The backup antenna had limited capacity, allowing only audio communications, but it would suffice. First, he removed the broken mast by loosening the four bolts securing it to the hull. He worked slowly and carefully. Working in zero gravity was tricky, requiring coordinated movements and patience. Any mistakes in space could be fatal. His crew depended on him. The first thee bolts came away easily, but the fourth had cold-welded to the frame assembly. After an hour, his patience was wearing thin. Like a shade tree mechanic, he resorted to kicking it with the toe of his boot until it loosened. He pushed the broken mast and watched it float away. Then, he opened the outside storage compartment and retrieved the new antenna. He was sweating in spite of the suit’s air conditioning, and the moisture was fogging his visor. He forced himself to take a few minutes to calm down. Finally, the replacement antenna was in place.

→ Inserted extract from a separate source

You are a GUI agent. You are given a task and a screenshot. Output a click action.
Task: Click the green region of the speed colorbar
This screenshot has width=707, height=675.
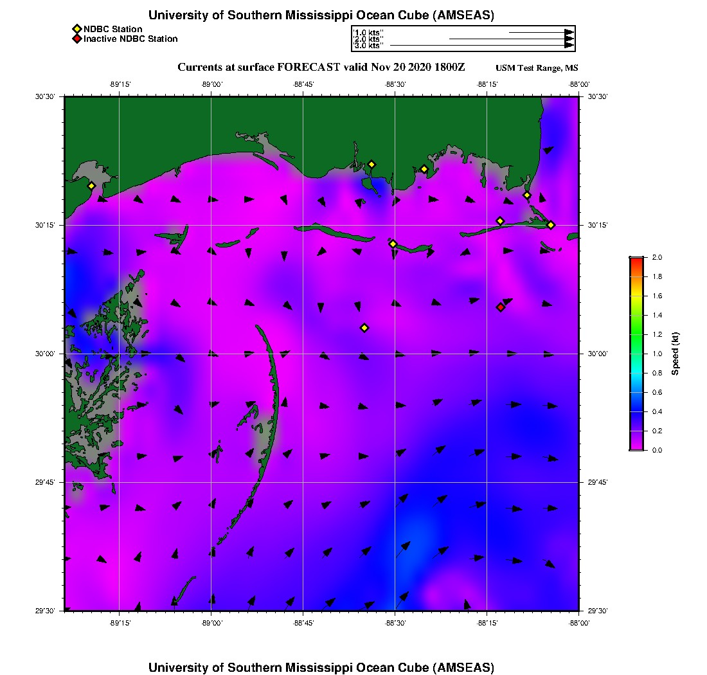tap(636, 334)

“Finished,” he reported. “Any luck?”
“I’ll be another couple of hours restoring fused circuit boards,” Mahall responded, “but I think it will work.”
“Keep at it.”
He took a few minutes to gaze at the moon’s surface. Soon, he would set foot on the surface. Would he leave it? Only time would tell.
7
Thursday, August 10, 11:30 a.m. Bagdad, Iraq –
Captain Aiden Walker watched two men enter the house on Abu Nawas Street near the Arbataash 4th Tarmuz Bridge directly across the Tigris River from the U.S. Embassy. Both were known agents of ISIS, who had effectively cobbled an independent Muslim state from parts of Syria, Iraq, and Lebanon. Only a thin strip along the Tigris River from Bagdad to the Persian Gulf remained in Iraqi control, and that was slipping away quickly. The men wore Western business suits and carried briefcases, but he knew the two were not discussing a business deal. They were on his watch list and were the reason for his presence.
He turned to his rooftop companion. “How many does that make?”
His friend, Sergeant Bill Costas, glanced over at him. Costas, like Walker, had slept less than five hours during the past forty-eight hours. Both men were exhausted. He blinked his eyes rapidly after staring through the binoculars. “That’s seven.”
Walker stood and adjusted the plain wooden egal headband holding the black ghatra over his head. The white linen dishdasha and black abaya he wore made him hot and uncomfortable in the noonday sun, but his native attire, his dark complexion, and his passable knowledge of Arabic allowed him to move freely about the city which was rapidly becoming unfriendly to Westerners. A loudspeaker in the minaret of a nearby mosque announced the muezzin’s midday call to prayer, the Zuhr. He fought the urge to respond. As an African-American born in Dearborn, Michigan, he understood the perspective of the nations of the Middle East from a minority’s viewpoint, but he could not condone the violence associated with radical Islam. Islam was a religion of peace and understanding usurped by zealots. His own conversion to Islam had been through research and reading the Koran. To him, Islam was the religion that eased his troubled mind. But not today.
The muezzin’s words haunted him. “Allah u Akbar.” Allah is great. “Ash-hadu an-la ilaha illa Allah.” I bear witness that Mohammed is Allah’s prophet.